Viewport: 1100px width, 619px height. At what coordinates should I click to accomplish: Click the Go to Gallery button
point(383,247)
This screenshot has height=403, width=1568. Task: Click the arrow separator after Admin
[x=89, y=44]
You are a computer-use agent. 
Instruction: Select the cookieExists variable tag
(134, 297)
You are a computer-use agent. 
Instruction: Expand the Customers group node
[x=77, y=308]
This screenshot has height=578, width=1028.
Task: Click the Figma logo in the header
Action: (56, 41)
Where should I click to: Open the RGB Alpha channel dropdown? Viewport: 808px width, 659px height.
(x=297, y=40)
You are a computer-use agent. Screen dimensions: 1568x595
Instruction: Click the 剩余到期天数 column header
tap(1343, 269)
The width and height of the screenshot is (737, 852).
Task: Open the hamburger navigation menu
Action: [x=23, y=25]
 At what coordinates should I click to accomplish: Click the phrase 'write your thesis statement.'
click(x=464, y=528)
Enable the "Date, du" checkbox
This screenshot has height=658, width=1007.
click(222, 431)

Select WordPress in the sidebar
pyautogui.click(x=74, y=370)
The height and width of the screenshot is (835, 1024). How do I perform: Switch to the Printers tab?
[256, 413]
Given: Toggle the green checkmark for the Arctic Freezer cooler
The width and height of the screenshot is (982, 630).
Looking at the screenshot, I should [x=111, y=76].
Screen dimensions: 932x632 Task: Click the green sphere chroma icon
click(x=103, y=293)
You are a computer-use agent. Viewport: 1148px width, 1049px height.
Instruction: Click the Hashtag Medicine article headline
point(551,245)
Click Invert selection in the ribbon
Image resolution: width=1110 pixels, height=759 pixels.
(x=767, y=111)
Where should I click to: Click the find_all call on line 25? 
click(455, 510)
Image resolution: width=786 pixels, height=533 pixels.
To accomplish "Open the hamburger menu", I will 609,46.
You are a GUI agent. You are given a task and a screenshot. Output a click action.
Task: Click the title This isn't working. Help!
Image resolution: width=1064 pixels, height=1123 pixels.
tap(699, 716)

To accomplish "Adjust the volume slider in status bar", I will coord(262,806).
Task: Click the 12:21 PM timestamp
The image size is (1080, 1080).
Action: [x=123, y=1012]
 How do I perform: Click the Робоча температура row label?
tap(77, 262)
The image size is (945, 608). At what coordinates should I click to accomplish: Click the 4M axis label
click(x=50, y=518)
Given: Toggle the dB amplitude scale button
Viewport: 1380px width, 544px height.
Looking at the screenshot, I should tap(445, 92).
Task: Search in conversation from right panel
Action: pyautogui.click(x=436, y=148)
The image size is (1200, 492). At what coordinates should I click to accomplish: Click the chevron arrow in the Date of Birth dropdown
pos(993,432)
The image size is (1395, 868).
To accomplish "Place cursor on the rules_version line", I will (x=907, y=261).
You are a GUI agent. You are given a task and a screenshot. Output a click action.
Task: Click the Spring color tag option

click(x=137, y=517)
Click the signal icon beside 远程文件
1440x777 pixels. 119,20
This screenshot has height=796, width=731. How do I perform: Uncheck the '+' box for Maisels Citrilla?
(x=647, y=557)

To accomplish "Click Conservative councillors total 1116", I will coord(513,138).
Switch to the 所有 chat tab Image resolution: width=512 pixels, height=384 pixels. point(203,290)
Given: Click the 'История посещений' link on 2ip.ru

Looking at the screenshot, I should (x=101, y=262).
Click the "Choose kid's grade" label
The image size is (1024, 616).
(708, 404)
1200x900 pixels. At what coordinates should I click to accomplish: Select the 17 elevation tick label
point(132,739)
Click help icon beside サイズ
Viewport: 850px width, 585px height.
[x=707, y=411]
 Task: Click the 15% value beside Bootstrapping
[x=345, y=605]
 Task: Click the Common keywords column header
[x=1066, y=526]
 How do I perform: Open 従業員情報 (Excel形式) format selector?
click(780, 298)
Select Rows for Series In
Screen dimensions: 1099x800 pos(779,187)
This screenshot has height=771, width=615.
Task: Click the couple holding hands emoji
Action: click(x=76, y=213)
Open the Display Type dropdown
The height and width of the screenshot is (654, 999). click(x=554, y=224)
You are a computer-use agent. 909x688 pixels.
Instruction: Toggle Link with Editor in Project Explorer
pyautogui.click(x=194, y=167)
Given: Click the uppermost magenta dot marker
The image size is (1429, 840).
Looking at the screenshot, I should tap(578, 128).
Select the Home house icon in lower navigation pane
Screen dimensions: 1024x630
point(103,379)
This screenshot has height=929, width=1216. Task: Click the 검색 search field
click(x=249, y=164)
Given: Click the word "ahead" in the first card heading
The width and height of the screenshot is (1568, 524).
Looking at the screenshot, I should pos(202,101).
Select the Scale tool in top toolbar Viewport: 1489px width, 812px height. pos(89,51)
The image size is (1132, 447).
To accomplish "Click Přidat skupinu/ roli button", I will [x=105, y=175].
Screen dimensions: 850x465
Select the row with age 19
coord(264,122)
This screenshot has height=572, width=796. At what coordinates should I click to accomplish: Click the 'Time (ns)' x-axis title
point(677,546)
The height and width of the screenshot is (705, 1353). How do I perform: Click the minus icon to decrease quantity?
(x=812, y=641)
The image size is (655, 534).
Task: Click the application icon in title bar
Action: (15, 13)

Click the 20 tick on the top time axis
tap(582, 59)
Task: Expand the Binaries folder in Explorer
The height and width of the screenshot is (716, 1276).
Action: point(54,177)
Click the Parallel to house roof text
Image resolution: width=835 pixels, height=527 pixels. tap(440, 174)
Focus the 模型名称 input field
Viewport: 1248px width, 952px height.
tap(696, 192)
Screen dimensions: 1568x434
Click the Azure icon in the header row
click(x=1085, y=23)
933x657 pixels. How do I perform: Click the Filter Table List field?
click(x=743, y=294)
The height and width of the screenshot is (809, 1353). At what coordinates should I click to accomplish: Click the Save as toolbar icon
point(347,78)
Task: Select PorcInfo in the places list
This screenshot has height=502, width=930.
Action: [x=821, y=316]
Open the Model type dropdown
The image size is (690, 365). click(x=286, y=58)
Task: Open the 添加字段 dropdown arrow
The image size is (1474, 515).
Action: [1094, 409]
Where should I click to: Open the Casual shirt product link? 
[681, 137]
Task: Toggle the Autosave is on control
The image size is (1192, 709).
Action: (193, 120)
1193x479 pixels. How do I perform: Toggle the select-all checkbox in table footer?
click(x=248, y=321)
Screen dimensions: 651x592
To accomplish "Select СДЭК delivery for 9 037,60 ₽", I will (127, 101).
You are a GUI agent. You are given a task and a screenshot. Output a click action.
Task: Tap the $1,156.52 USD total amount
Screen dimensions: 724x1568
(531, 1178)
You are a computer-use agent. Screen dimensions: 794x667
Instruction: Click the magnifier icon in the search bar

Problem:
Write out exactly the lines that begin at the one containing "Open the Model type dropdown" and continue through the last line of the data, and only those.

Written solution:
Open the Model type dropdown
The image size is (690, 365). click(x=286, y=58)
Task: Open the 添加字段 dropdown arrow
The image size is (1474, 515).
Action: [1094, 409]
Where should I click to: Open the Casual shirt product link? 
[681, 137]
Task: Toggle the Autosave is on control
The image size is (1192, 709).
Action: (193, 120)
1193x479 pixels. How do I perform: Toggle the select-all checkbox in table footer?
click(x=248, y=321)
Screen dimensions: 651x592
To accomplish "Select СДЭК delivery for 9 037,60 ₽", I will (127, 101).
You are a GUI agent. You are given a task and a screenshot. Output a click action.
Task: Tap the $1,156.52 USD total amount
Screen dimensions: 724x1568
(531, 1178)
You are a computer-use agent. Screen dimensions: 794x667
Instruction: Click the magnifier icon in the search bar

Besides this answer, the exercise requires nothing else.